На лекциях оперативной хирургии он был совсем другой человек, читал скорее монотонно, чем живо. Кафедры топографической анатомии тогда не было, и ему приходилось описывать послойную топографию различных областей тела. Каков он был хирург, нам не довелось узнать, потому что в этом году не случилось ни одной важной операции, а не важные он отдавал своему адъюнкту.

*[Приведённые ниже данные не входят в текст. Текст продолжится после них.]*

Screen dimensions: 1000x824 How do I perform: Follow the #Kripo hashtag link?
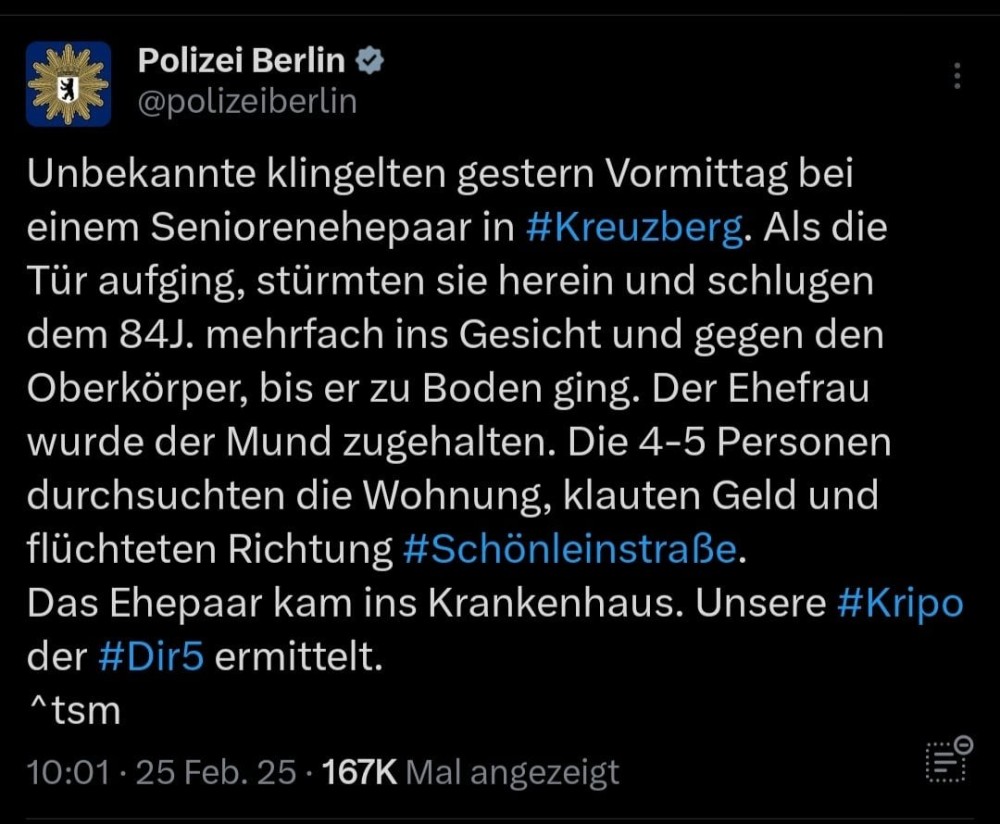[x=900, y=603]
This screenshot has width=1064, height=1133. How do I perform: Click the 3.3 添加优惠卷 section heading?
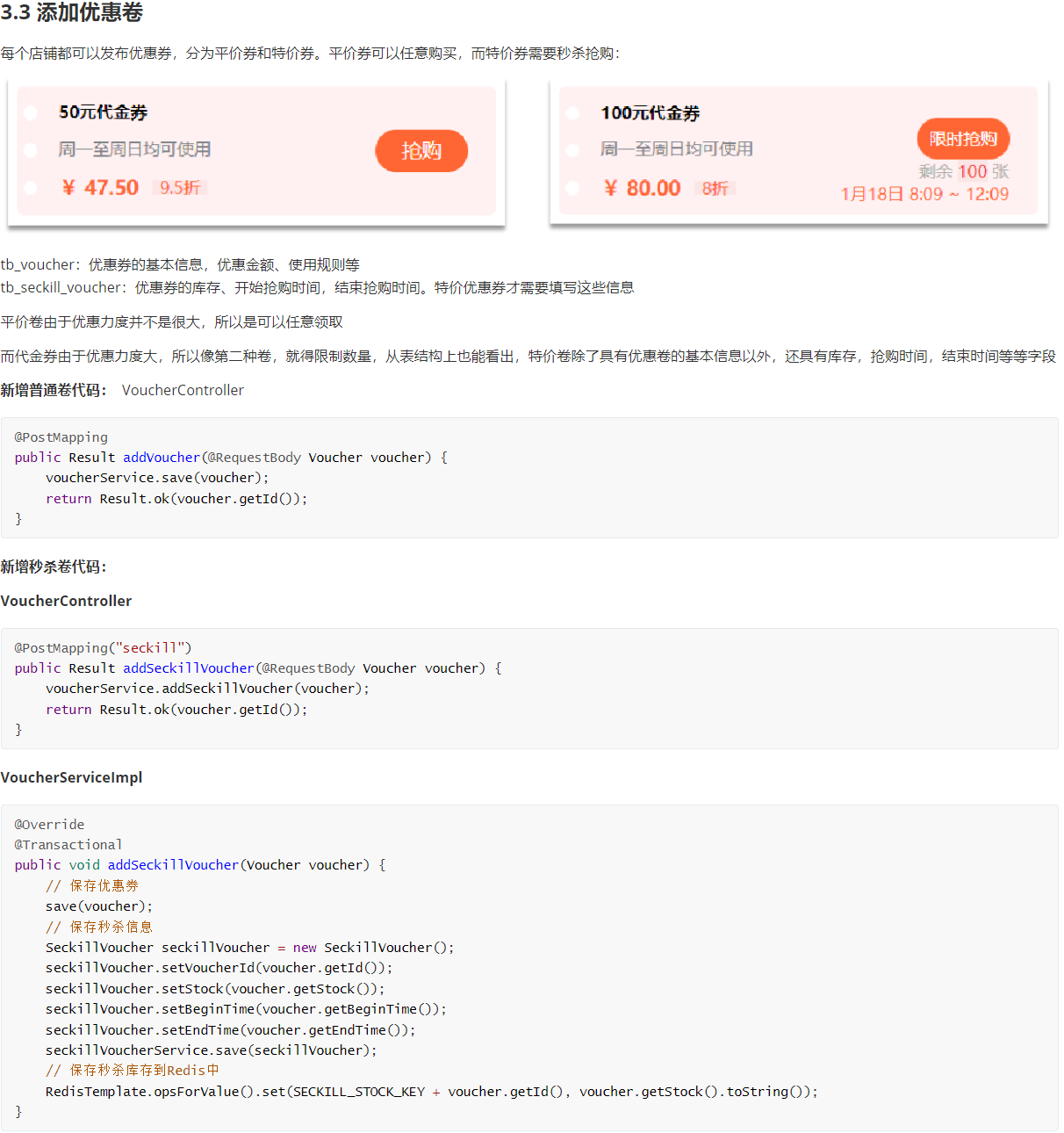(72, 13)
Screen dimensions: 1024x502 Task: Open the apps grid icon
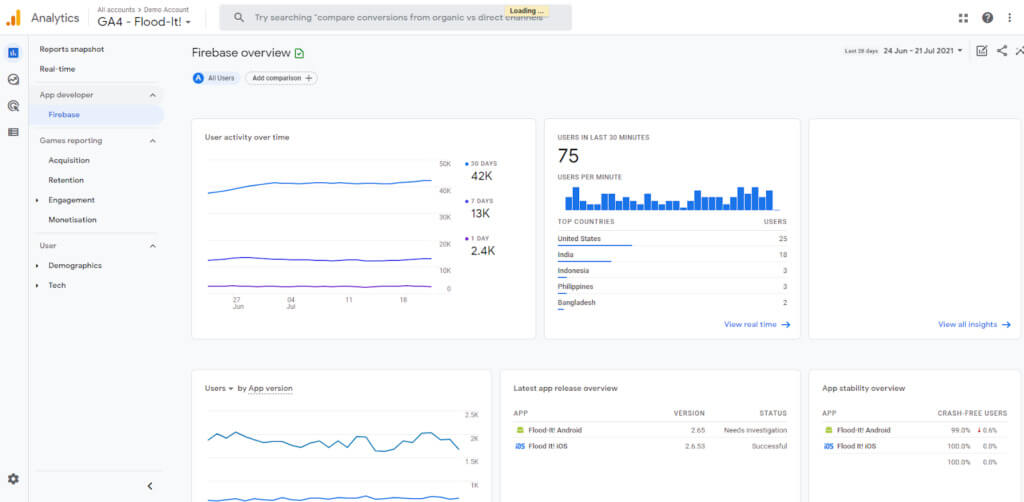(x=963, y=18)
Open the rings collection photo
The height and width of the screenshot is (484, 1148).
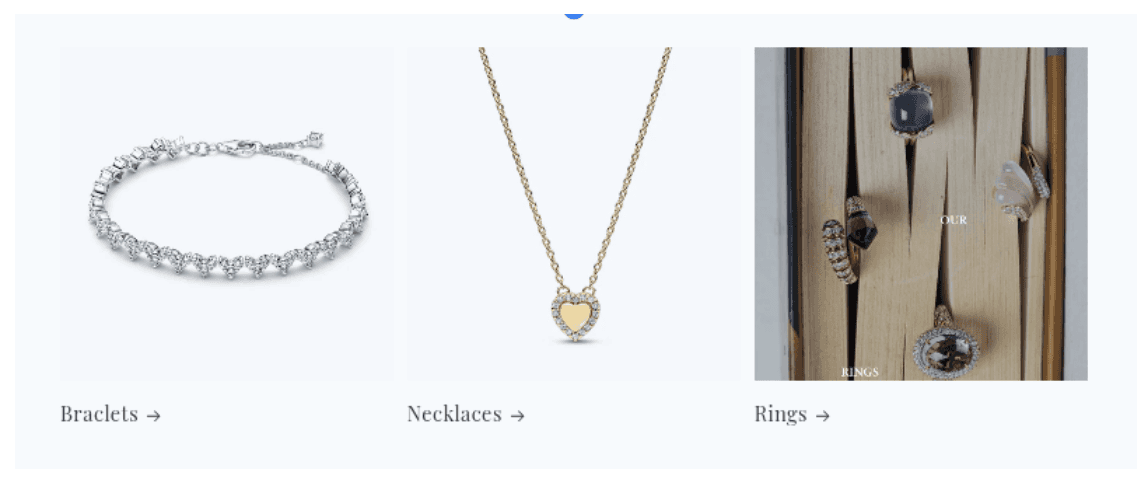pos(921,213)
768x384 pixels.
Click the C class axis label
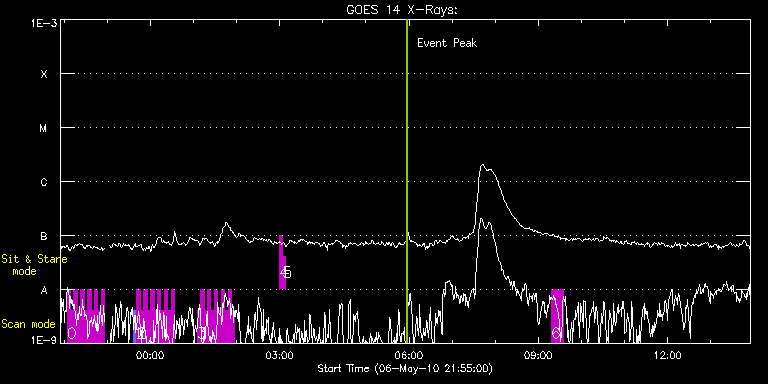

Адъюнктом его был Иван Петрович Ма тю-шен ков, хорошо известный нам по амбулаторным приемам при клинике Иноземцева и как лектор малой хирургии. Из всех наших учителей он один был способен производить на студентов комическое впечатление резким контрастом между его фигурой и ухватками грубого, мало образованного бурсака и видом учености, который он налагал на себя в нашем присутствии, при исполнении им официальных обязанностей. Маска эта так не шла к его внутреннему содержанию, что вместо задуманной ученой серьезности получалась гримаса угрюмой озабоченности, переходившей минутами в свирепость (был, впрочем, по природе не злым человеком). Особенно резко сказывались эти контрасты на амбулантных приемах, где он являлся деятелем и учителем. Амбулаторией служила небольшая комната без скамеек, что побуждало студентов становиться в два ряда коридором, по всей длине комнаты, прямо от входной ее двери. Во главе коридора стоял стол с инструментами и И.П. с полотенцем через плечо, хмурым, озабоченным лицом и наклоненной головой. Больных впускали в коридор поодиночке, и в промежутке между их входами И. П. ходил по длине коридора взад и вперед, рассказывая нам, что мы видели и что он сделал. Когда в коридоре появлялся больной с ногтоедой на руке, что случалось наиболее часто, И. П., осмотрев руку и возвращаясь от больного к столу с инструментами, говорил походя, ни на кого не глядя: «Тенеатис форциус» (выписываю эту фразу нарочно по-русски, чтобы читатель понял, как И. П. говорил по-латыни), ближайшие к больному студенты становились по его бокам, а И. П., держа правую руку за спиной, вновь подходил к больному, говорил ему ласково: «Покажи, матушка,[25] руку», делал знак студентам головой, те схватывали больного, и в комнате раздавался обыкновенно раздирающий душу крик. После этой операции И. П. неизменно говорил: «В таких случаях, матушки, всегда нужно прорезать палец до кости».[26]